Regional divergences: the Ottoman Empire
As regards the transformation from "nebulous" to "linear" concepts of borders, we should bear in mind that while this process is quite obvious in central, western and northern Europe, in the European southeast dominated by the Ottoman Empire more vague distinctions prevailed until the end of the seventeenth century. Even when signing the Peace Treaty of Carlowitz21 with the Habsburg Empire in 1699, the Ottomans were hesitant to agree to the establishment of a border commission to draw the new frontiers where no dividing natural features existed – specifically, in the land of the Banat of Temesvar, which remained under the Sultan's rule.22 This peculiar paradox arose out of a particular aspect of European-Ottoman relations from the fifteenth to the seventeenth centuries: the Islamic concept of war and peace.23
The state of the Ottoman Turks became a great power soon after its inception through the ideology of military expansion. The border concept was practically absent. Instead, in the thirteenth and fourteenth centuries the so-called "udj-culture"24 gained prevalence in Asia Minor, aimed not at the preservation of existing frontiers but rather at a continual border expansion through force.25 This tradition remained strong during the course of Ottoman expansion in southeast Europe. To varying degrees over time, the border constituted a continuously changing entity, driven by the armed forces and almost independent of the central authorities.26 A prominent feature of "udj-culture" was thus an offensive, rather than defensive, stance in relation to existing borders. It was underpinned by the militant ideology of Islam: the gaza, or permanent war for the true faith. In the mid-fifteenth century Sultan Mehmed the Conqueror (1432–1481) tried to limit the authority of the "udj-begs" by placing the whole army under central command. As a result, through the sixteenth century the Ottoman border serhad gradually evolved, though the essence of the frontier concept changed only slightly.27
Despite the fact that border zones (rivers, mountains, seas, etc.) belonged neither to the world of war nor to the world of Islam according to Hanefite Law, it is apparent that the Danube in this very period was still regarded as a part of the dar ul harb.28 This is explained by the fact that, from the end of the fourteenth century to the mid-sixteenth century, the Ottomans were devoted to continuous expansion, which was irreconcilable with the defining of a frontier. In practice, it represented an area of perpetual collision between Christians and Muslims, essentially bearing out the Islamic concept of the world of war. The doctrine of Holy War against the foes of the faith stated that "eternal peace" could not be established with Christian states, meaning that the peace agreements which ended wars were always seen as temporary and the border had the effective status of a demarcation line (Waffenstillstandsgrenze). It was not until the end of the seventeenth century when the Ottomans suffered their first military disaster that they began to develop the same understanding of the frontier which already prevailed in European international relations.

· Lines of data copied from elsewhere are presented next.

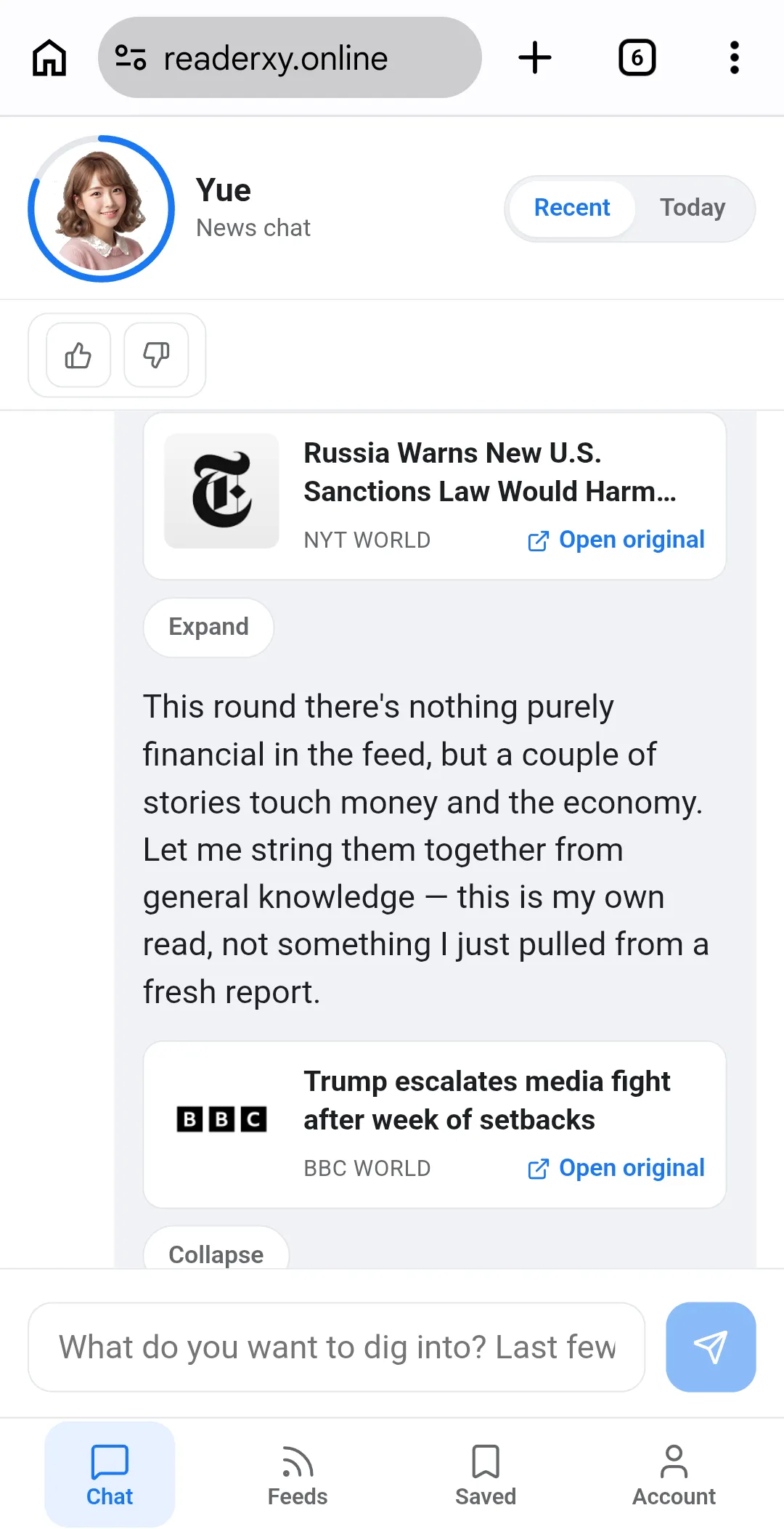784x1529 pixels.
Task: Click the thumbs down feedback icon
Action: click(x=156, y=355)

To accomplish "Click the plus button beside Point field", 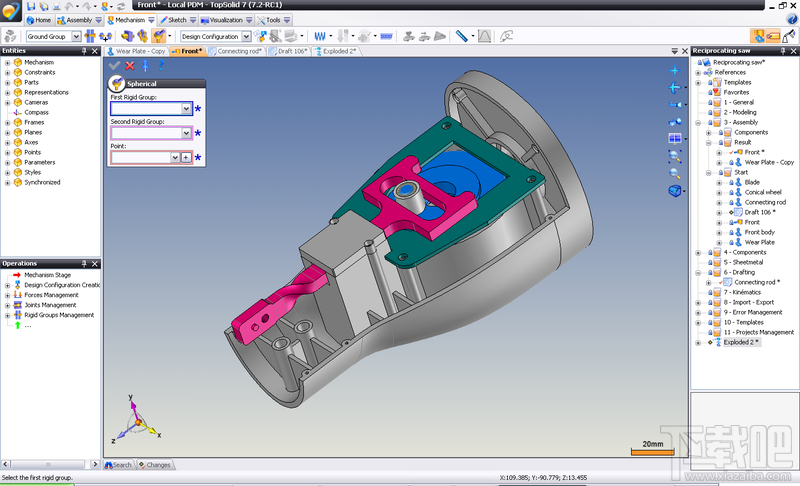I will click(186, 158).
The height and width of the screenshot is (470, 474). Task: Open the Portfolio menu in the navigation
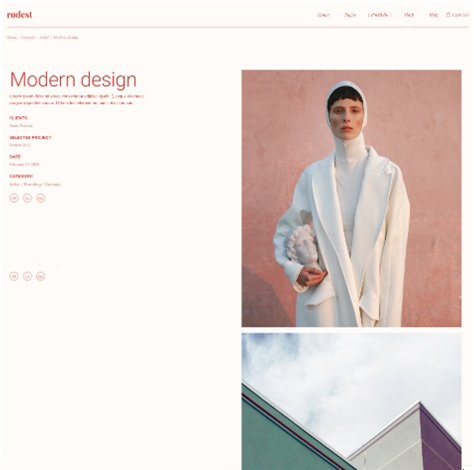379,15
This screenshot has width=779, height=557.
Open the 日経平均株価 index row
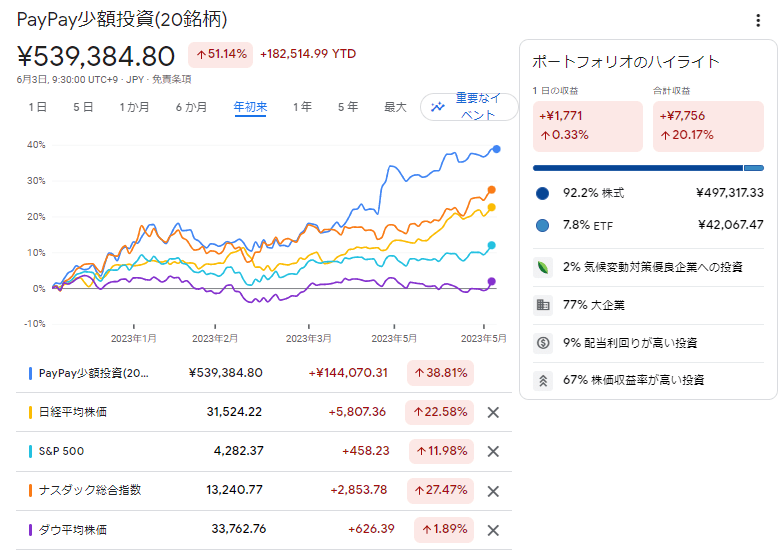pos(77,412)
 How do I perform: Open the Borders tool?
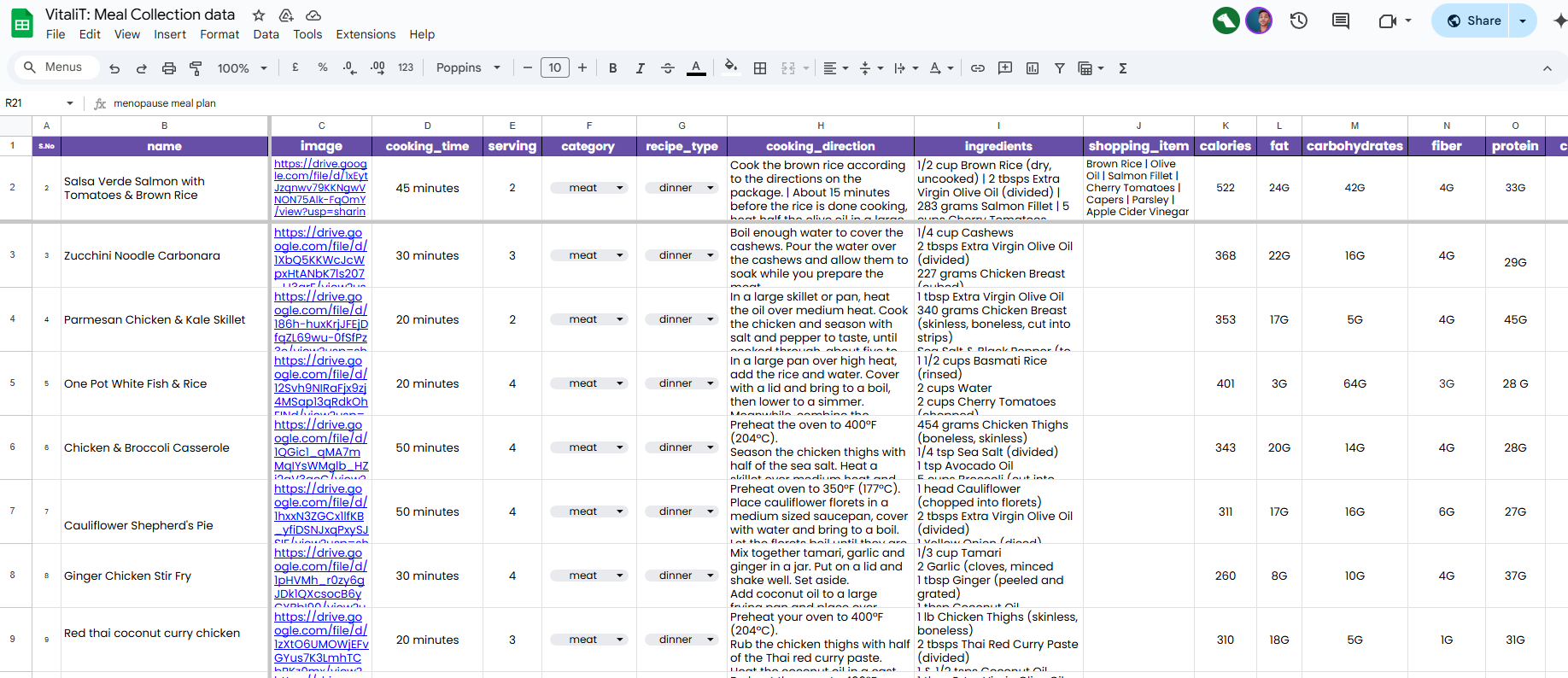[x=760, y=68]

The great geographical discoveries and the emergence of modern cartography in the early modern period, as well as the establishment of the idea of the territorial state, radically changed concepts of frontiers and spatial divisions. The diffuseness which had dominated throughout antiquity and the Middle Ages was gradually replaced by a concept of border as line, both linear and fixed. The cartographic revolution made it possible to establish clear borders employing both topographical features and manmade landmarks. It also enabled the precise plotting of frontiers on maps in relation to political dominions and physical geography. In this way the old diffuse and, to a large extent, abstract divisions were transformed into visible and visualized entities. It is thus possible to speak of a border topos in the social consciousness from the sixteenth to eighteenth centuries.